By then it was getting dark, and we had to find a place to spend the night. Unfortunately, the only decent hotel in the city was already full, so we settled for a grimy motel with no name whose main clientele seemed to be Iraqi truck drivers. It wasn’t the kind of place where a respectable woman would stay—in fact, I didn’t see any other women on the premises—but it was our only option.

The man at the reception desk told us to wait until his colleague arrived. That man was responsible for the rooms.

Men in long robes occupied four chairs in the reception area. One of them was smoking, and I realized that he was staring at me. He turned to the man next to him and whispered something in his ear. The second man stood up and left the hall.

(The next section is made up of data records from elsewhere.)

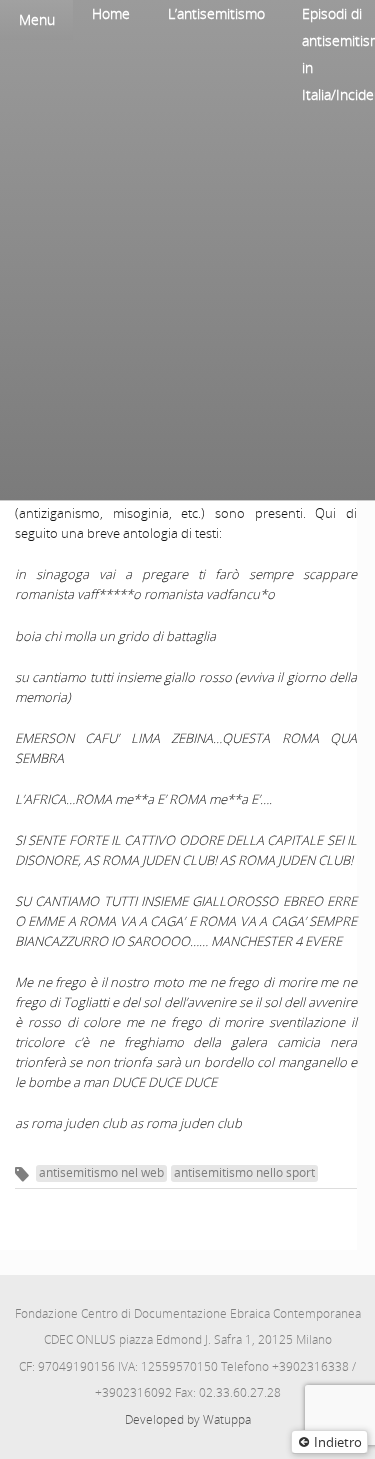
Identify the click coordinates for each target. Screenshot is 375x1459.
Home (111, 13)
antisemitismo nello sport (244, 1172)
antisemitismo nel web (101, 1172)
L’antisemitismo (216, 13)
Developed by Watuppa (188, 1419)
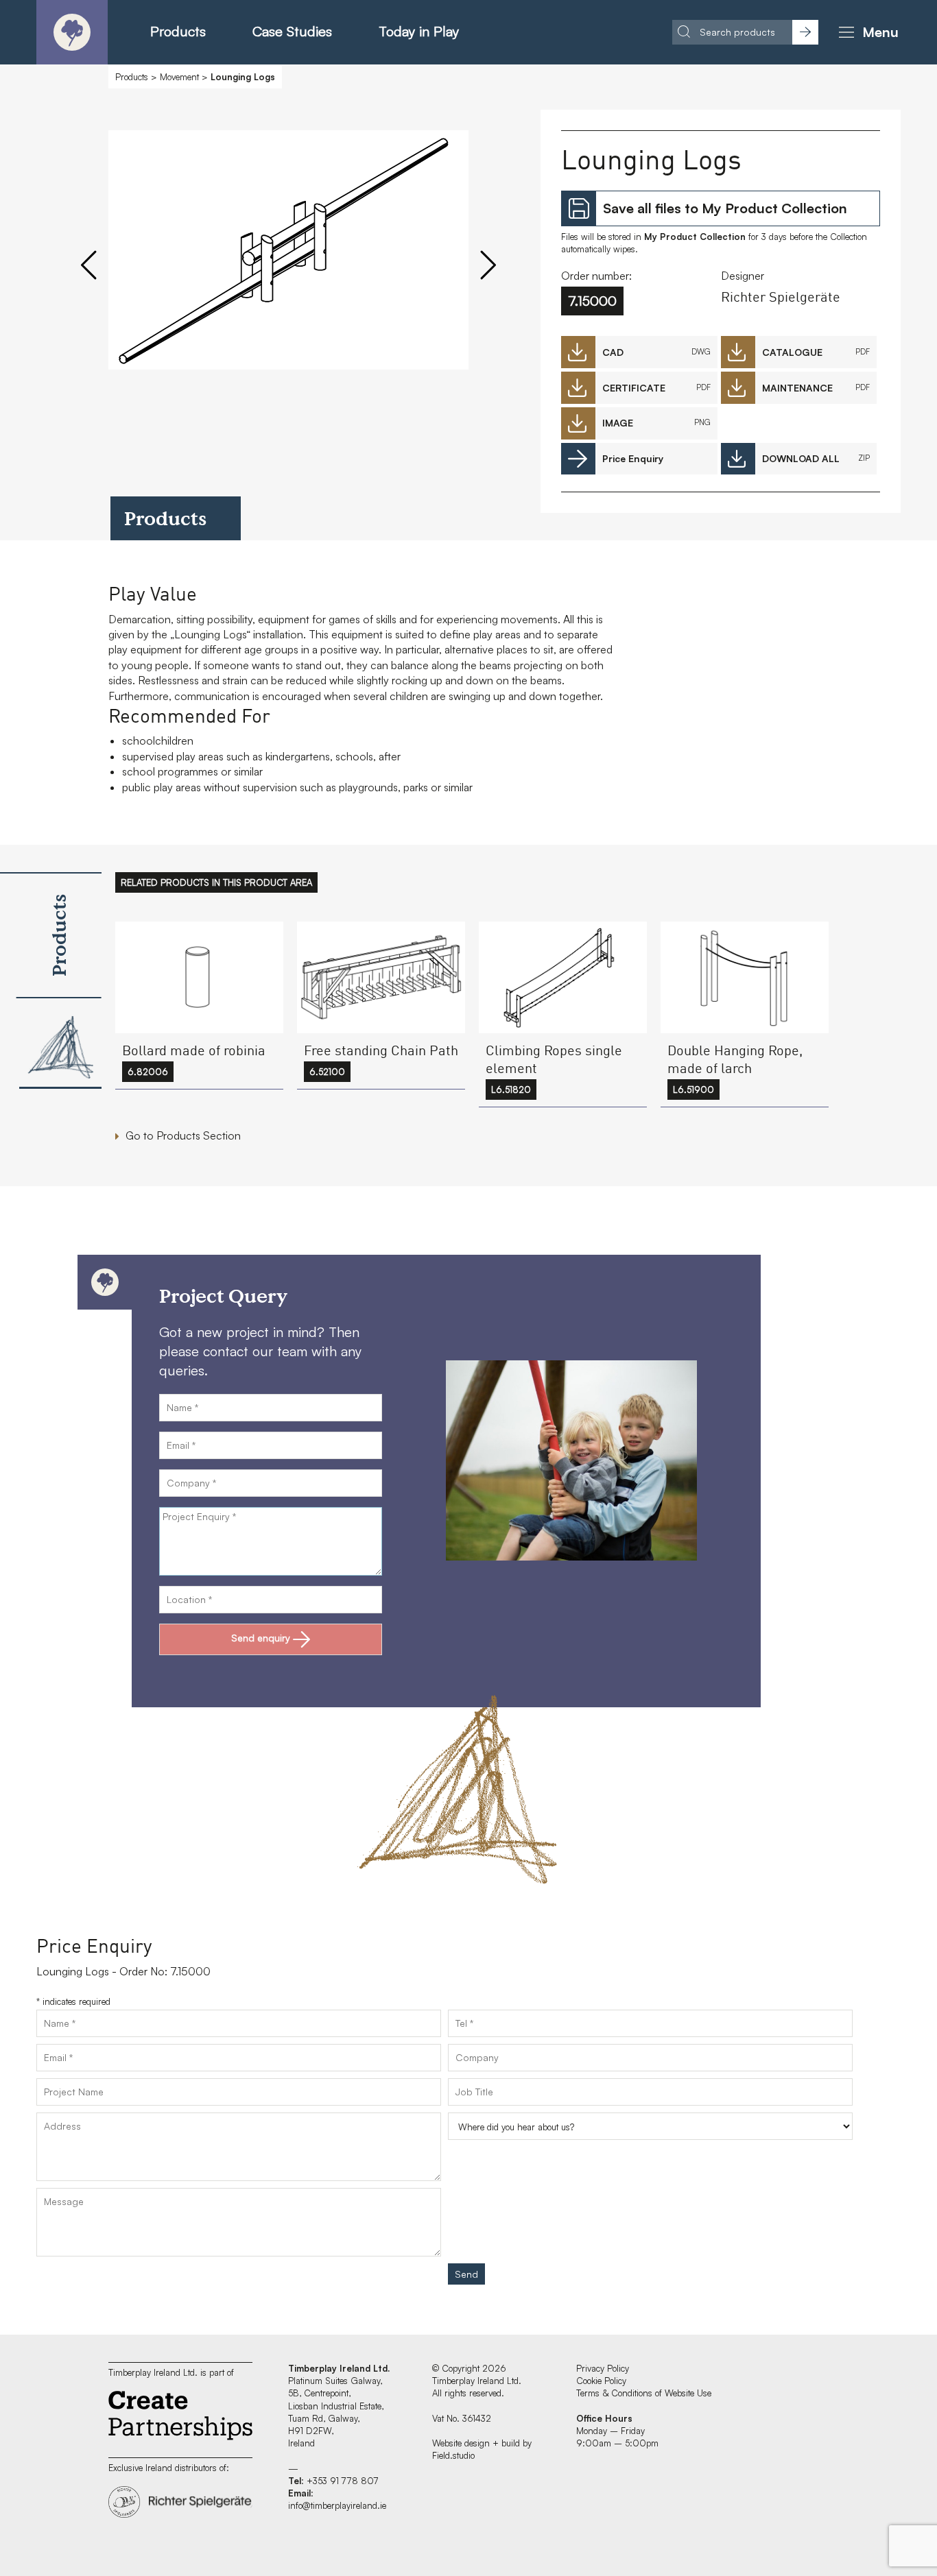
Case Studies (292, 31)
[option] (288, 270)
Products (178, 31)
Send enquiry (260, 1638)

The man who had been staring took out a pack of Marlboros and offered me one. He had dark skin, a mustache, and very dark eyes.

“Thanks, but I don’t smoke,” I said in Arabic.

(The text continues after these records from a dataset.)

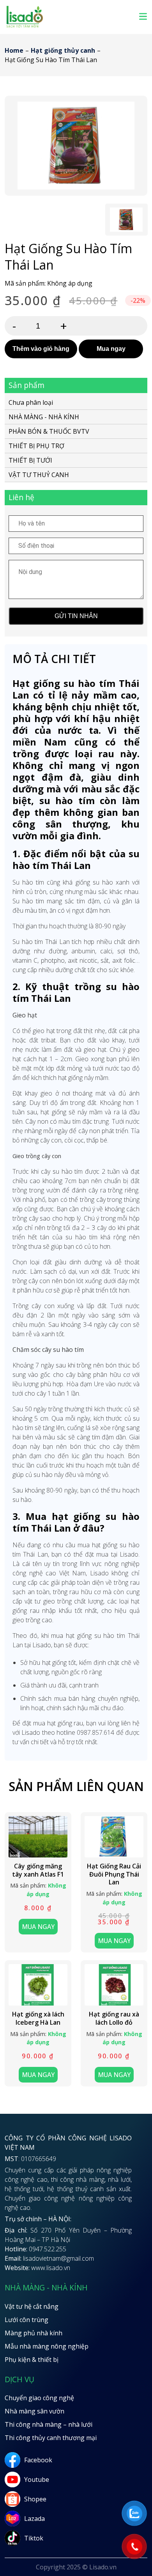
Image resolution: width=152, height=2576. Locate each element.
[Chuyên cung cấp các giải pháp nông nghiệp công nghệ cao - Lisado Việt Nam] (24, 26)
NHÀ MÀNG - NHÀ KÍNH (44, 417)
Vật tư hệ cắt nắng (31, 2306)
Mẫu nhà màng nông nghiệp (46, 2346)
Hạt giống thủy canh (63, 50)
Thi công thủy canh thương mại (51, 2437)
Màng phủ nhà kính (33, 2333)
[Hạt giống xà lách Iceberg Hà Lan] (38, 1985)
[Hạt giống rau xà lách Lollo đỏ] (114, 1985)
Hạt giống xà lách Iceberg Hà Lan (38, 2018)
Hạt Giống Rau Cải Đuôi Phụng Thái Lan (114, 1874)
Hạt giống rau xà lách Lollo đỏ (114, 2018)
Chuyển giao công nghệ (39, 2398)
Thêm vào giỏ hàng (40, 348)
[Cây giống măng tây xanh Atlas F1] (38, 1836)
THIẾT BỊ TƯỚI (30, 460)
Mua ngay (111, 348)
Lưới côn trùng (26, 2319)
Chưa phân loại (31, 403)
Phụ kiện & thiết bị (31, 2359)
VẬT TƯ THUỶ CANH (39, 474)
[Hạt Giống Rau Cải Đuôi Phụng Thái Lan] (114, 1836)
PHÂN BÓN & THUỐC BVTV (49, 431)
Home (14, 50)
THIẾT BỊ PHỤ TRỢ (36, 446)
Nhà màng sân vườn (34, 2411)
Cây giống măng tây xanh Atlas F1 (38, 1870)
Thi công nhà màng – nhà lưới (48, 2424)
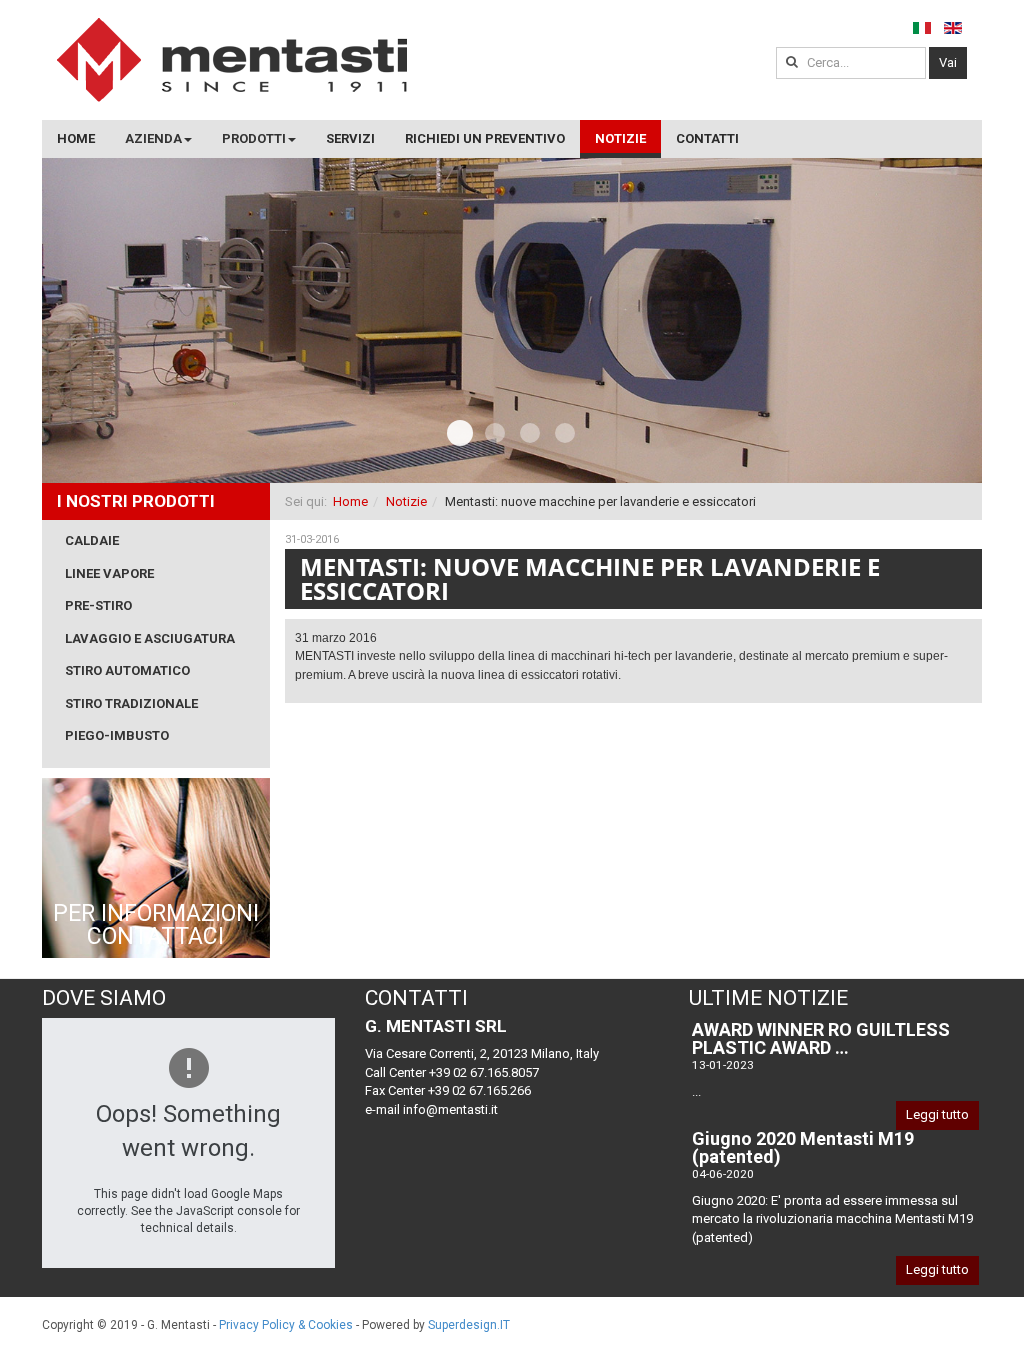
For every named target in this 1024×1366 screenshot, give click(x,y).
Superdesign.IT (469, 1325)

“Where are you from?” he asked.

“Morocco. You?”

“Deir Azzhor. I am the chief of a big tribe there.” He took another drag on his cigarette. “So you’re staying here, too?”

I told him we weren’t sure. Kevin and our Iraqi stringer sat nearby in the lobby, but our driver was still out in the parking lot, and I was beginning to wonder what was taking him so long. I left the reception area and went out to look for him. Sure enough, the man who had been sitting with the tribal chief was talking to our driver. When he saw me, he went back into the motel.

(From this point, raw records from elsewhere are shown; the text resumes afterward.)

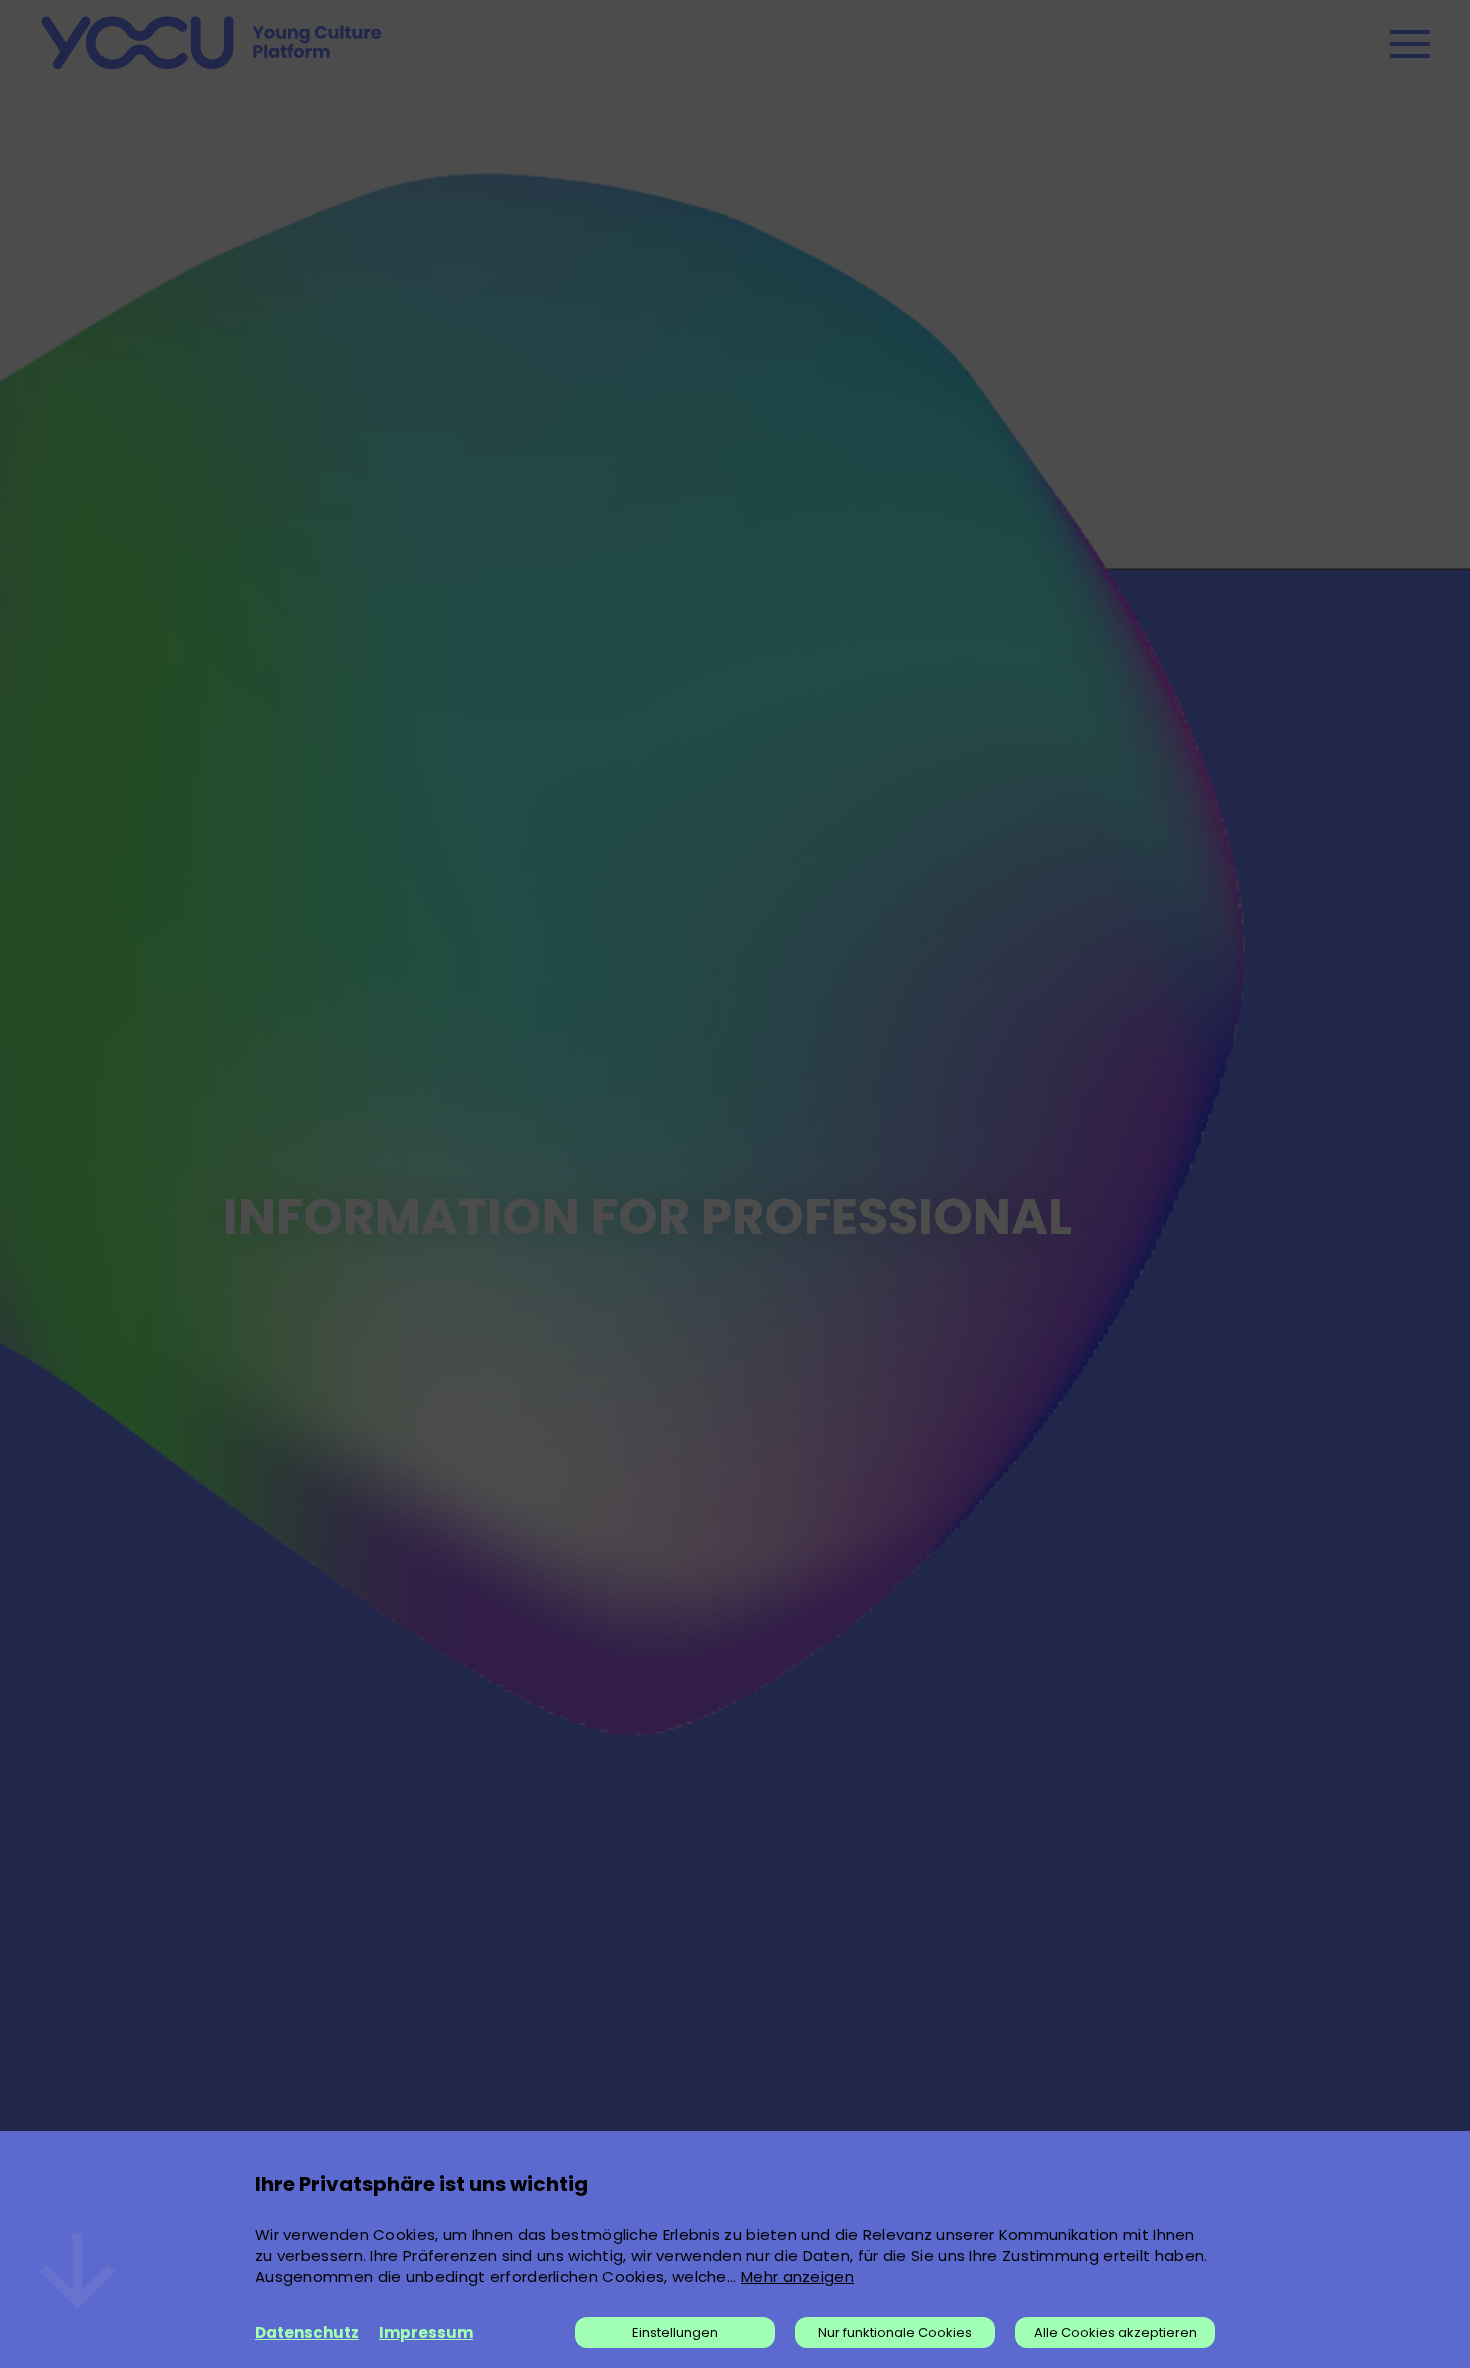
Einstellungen (675, 2332)
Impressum (426, 2332)
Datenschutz (307, 2332)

“What did he want from you?” I asked the driver.

“He said he was working for this tribal chief from Deir Azzhor and asked me about you, if you were Muslim and if you were married.”

“What did you tell him?” I asked.

“I told him you were Muslim and not married.”

“Why are you telling him private stuff about me?”

The driver shrugged. “It’s normal.”

“No, it’s not,” I said.

When I went back into the reception hall, the men were still sitting there. The tribal chief followed my every movement with his eyes, still smoking. Once or twice, he smirked at me lasciviously.

When the receptionist finally came, I gave him twenty dollars and asked him not to tell anyone which room I was in. He took the money and smiled. “Of course not. Don’t worry.”

Our stringer, Naseer, was watching. He told me I shouldn’t trust the receptionist.

“Did you see what kind of watch the tribal chief was wearing? They might look poor but the guy is rich. You gave the receptionist twenty dollars. That chief will give him two hundred dollars to get your room number and the extra key.”

We had four rooms close to each other. The bedsheets were crumpled and dirty, and the toilet was a hole in the ground. It reminded me of the toilet my grandmother had in Meknes when I lived with her as a child, except that this one was filthy and stank. Brownish water trickled from the shower head.

My room was on the same floor as the others, but while my three male colleagues had rooms next to each other, mine was at the far end of the corridor.

I asked Naseer to switch rooms with me but not to tell anyone. I told him to come get me in the morning and gave him and Kevin a password: “apple pie.” If I didn’t hear those words, I told them, I wouldn’t open the door.

Even though I was still a bit worried about the tribal chief and his men, I was exhausted. I put my windbreaker over the pillow and slept with my clothes on. In the middle of the night I heard loud voices and the noise of people running but realized it was happening somewhere else on the floor. I went back to sleep.

The next morning I waited for Naseer to knock on my door and accompany me downstairs. “You know, you’re really lucky we switched rooms,” he said, laughing. “They came in the middle of the night. It seemed as if they were planning to kidnap you.” When they opened the door and saw Naseer, they shouted and ran away.

“They left the hotel, but I told you that bastard receptionist must have given them the room number and key.”

We passed the receptionist as we walked through the lobby to our car. His cheeks and left eye looked swollen, and he wasn’t smiling. “Instead of the two hundred dollars, he probably received two hundred slaps and punches for not delivering the bride,” Naseer said, giggling.